I’ve got a cold, but felt okay enough today to come into the office for a couple of hours.
I’ve been playing around with Scribus (an open source DTP/layout program) a little bit over the past few days. It had a problem that forced all PDF layers to print regardless of whether or not they were visible, so you couldn’t use it to create the kind of neat layered PDFs that Fat Dragon, Dave Graffam, and some other companies were doing for their paper models, so it never really entered my workflow.
I was doing a routine Google search on the subject of layered PDFs when I came across a Scribus bug report filed by one of the Cardboard Warriors forum regulars, and the Scribus devs were sort of dismissive and blew it off for a few years. One of the comments in that bug report got my attention, so I put together a quick test PDF and opened it up in Notepad++.
Sure enough, simply deleting the optional /Usage instruction lines fixes the problem and makes layered PDFs work correctly. So, if you want to do layered paper models in Scribus, just do this:
- Create your layered PDF in Scribus as you normally would.

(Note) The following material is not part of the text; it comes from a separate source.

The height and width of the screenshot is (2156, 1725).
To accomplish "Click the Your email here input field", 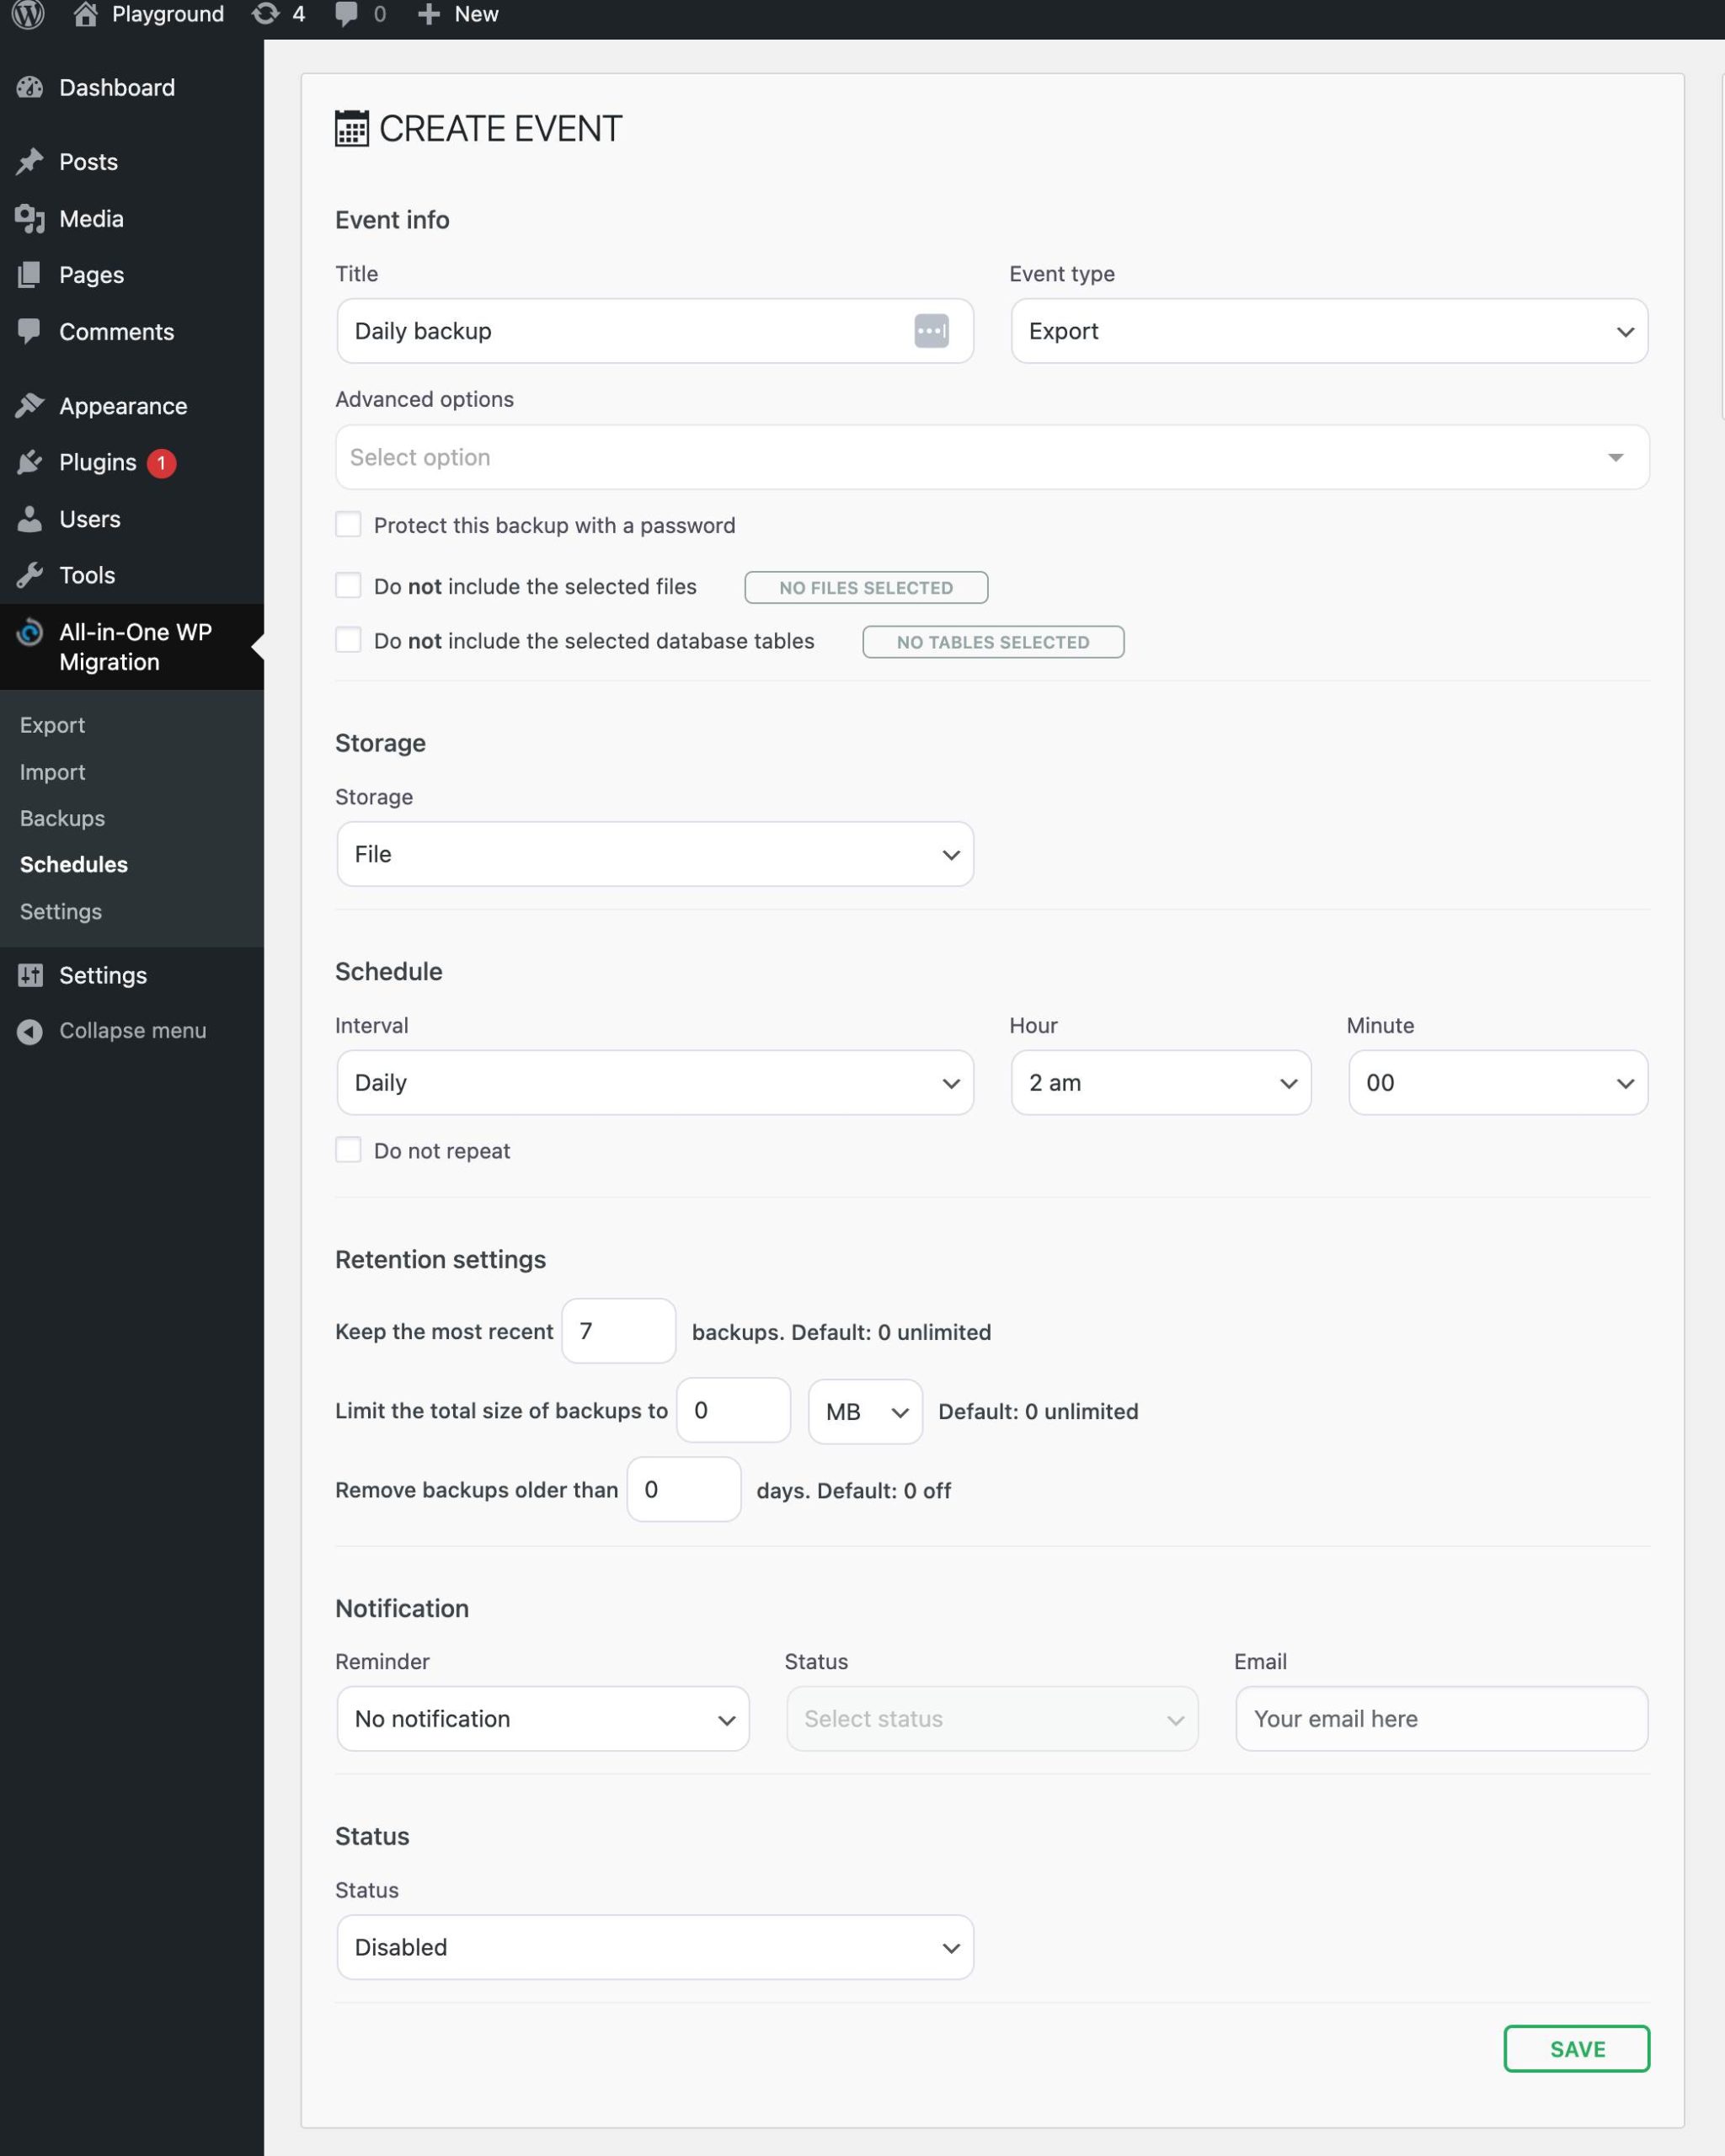I will (1441, 1719).
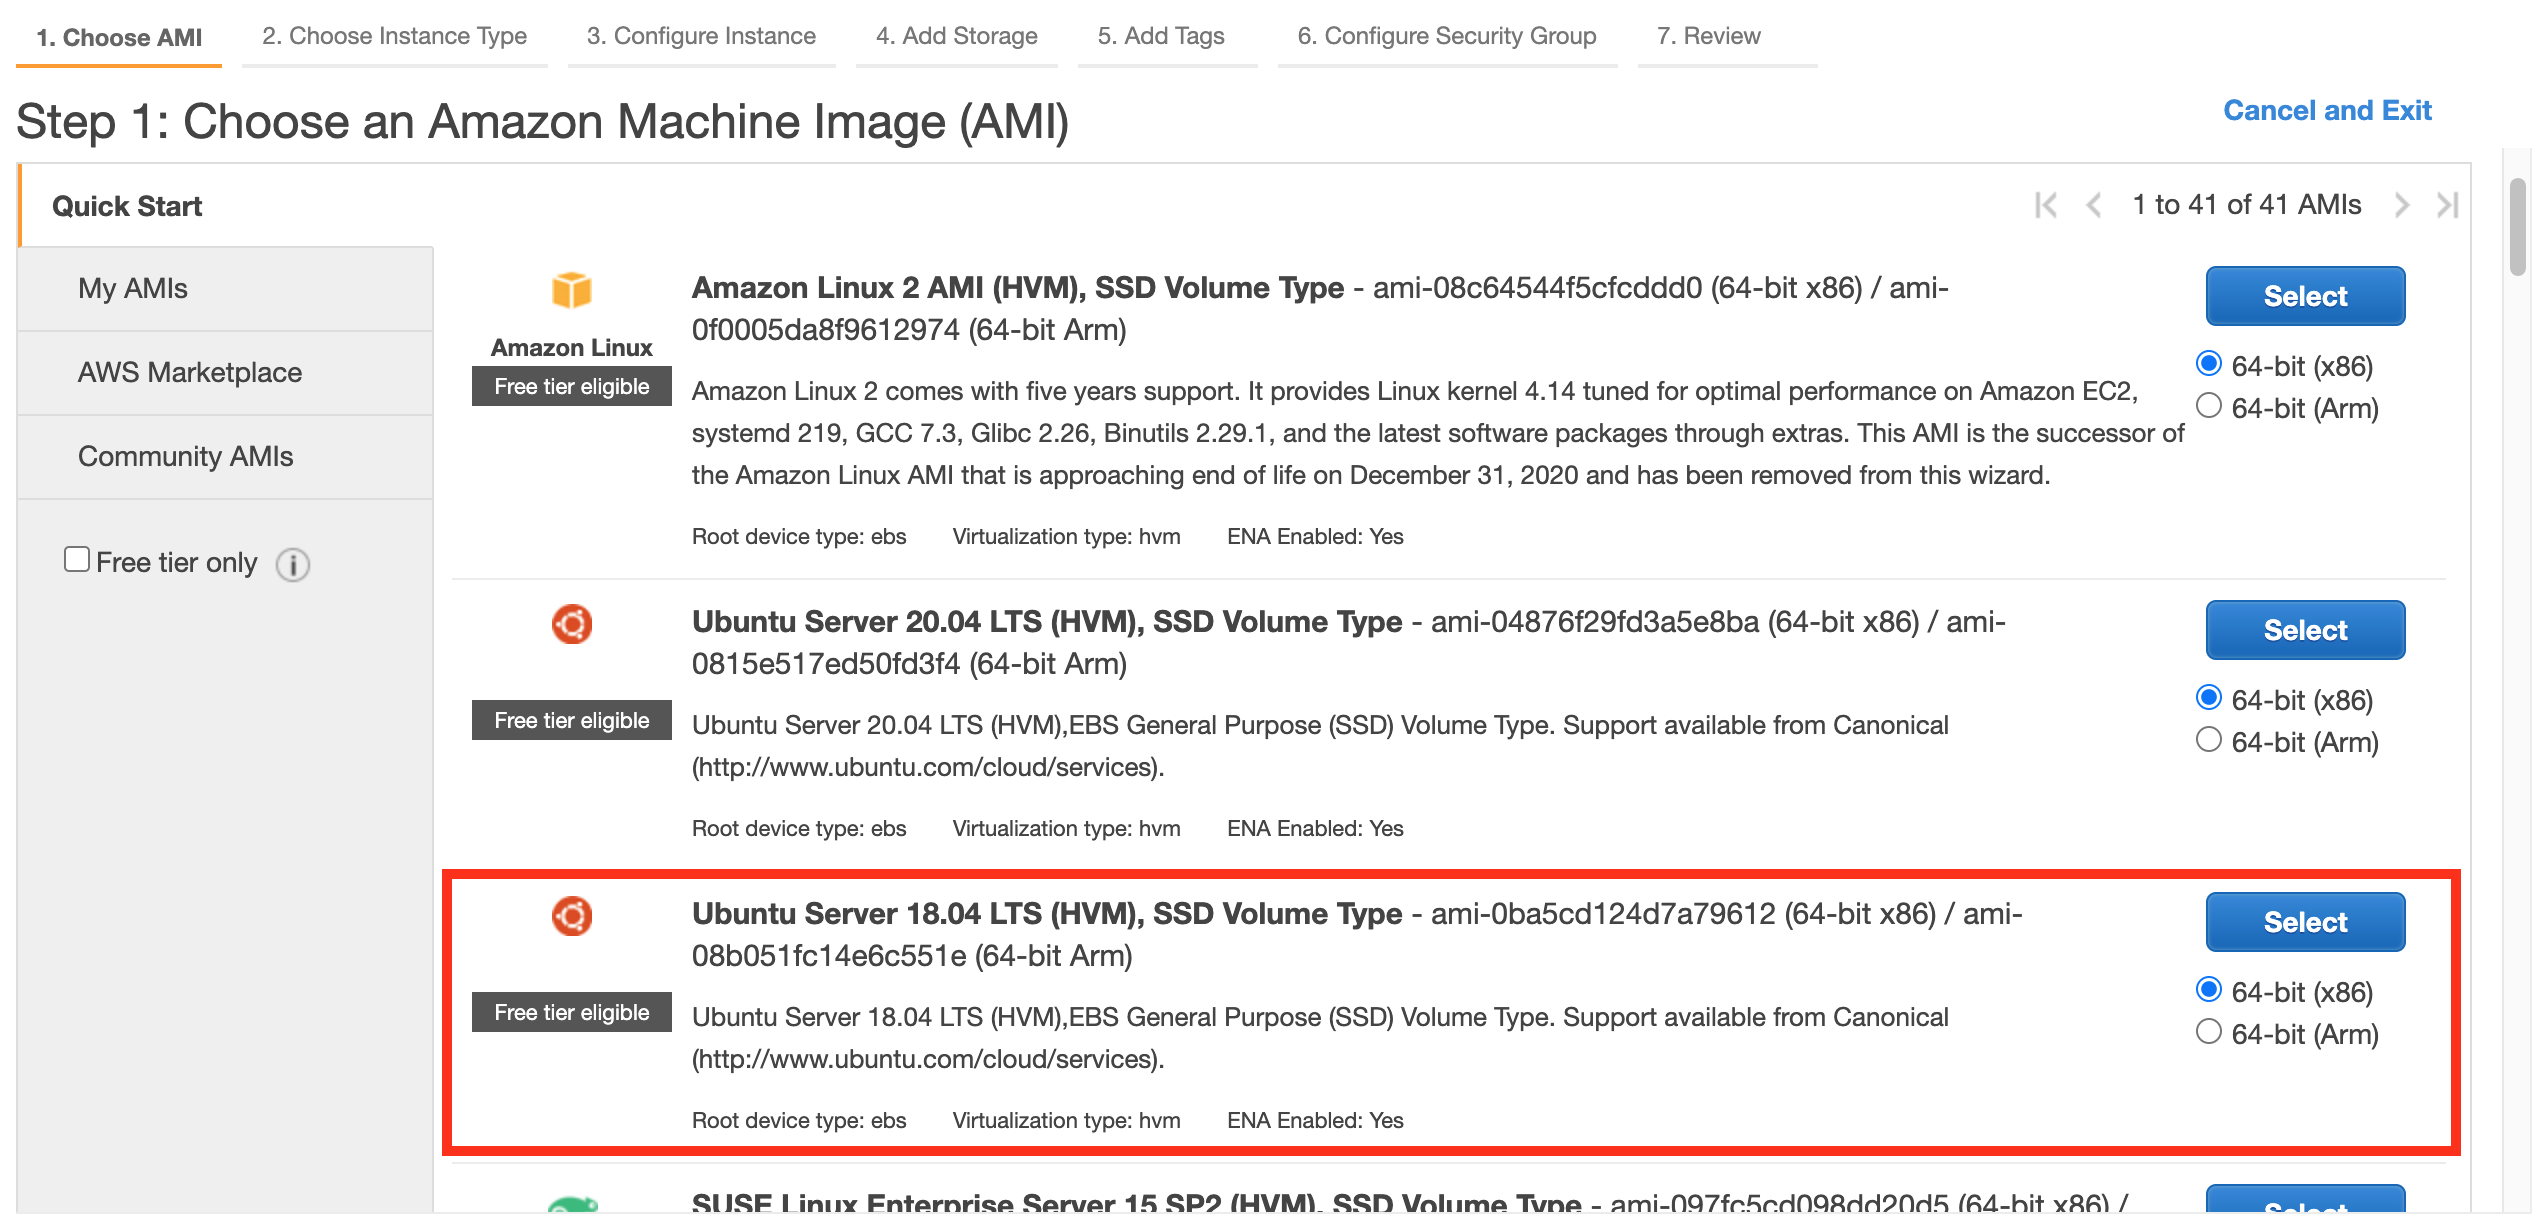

- Export as PDF. Make sure you choose PDF 1.5 or higher, and tick the box for keeping layers.
- Open your newly generated PDF file in Notepad++ or another similar text editor that can handle large documents.
- CTRL-F, find all occurrences of “/Usage” (without quotes).
- Delete all of these lines.
- Save the PDF. Done!
Scribus has another pretty neat feature: you can extend it with scripts written in the Python programming language. I’ve whipped up some quickie helper scripts that speed things up by automating as much of the boring parts of building a layered PDF as possible. I’ll be testing those a little bit tonight.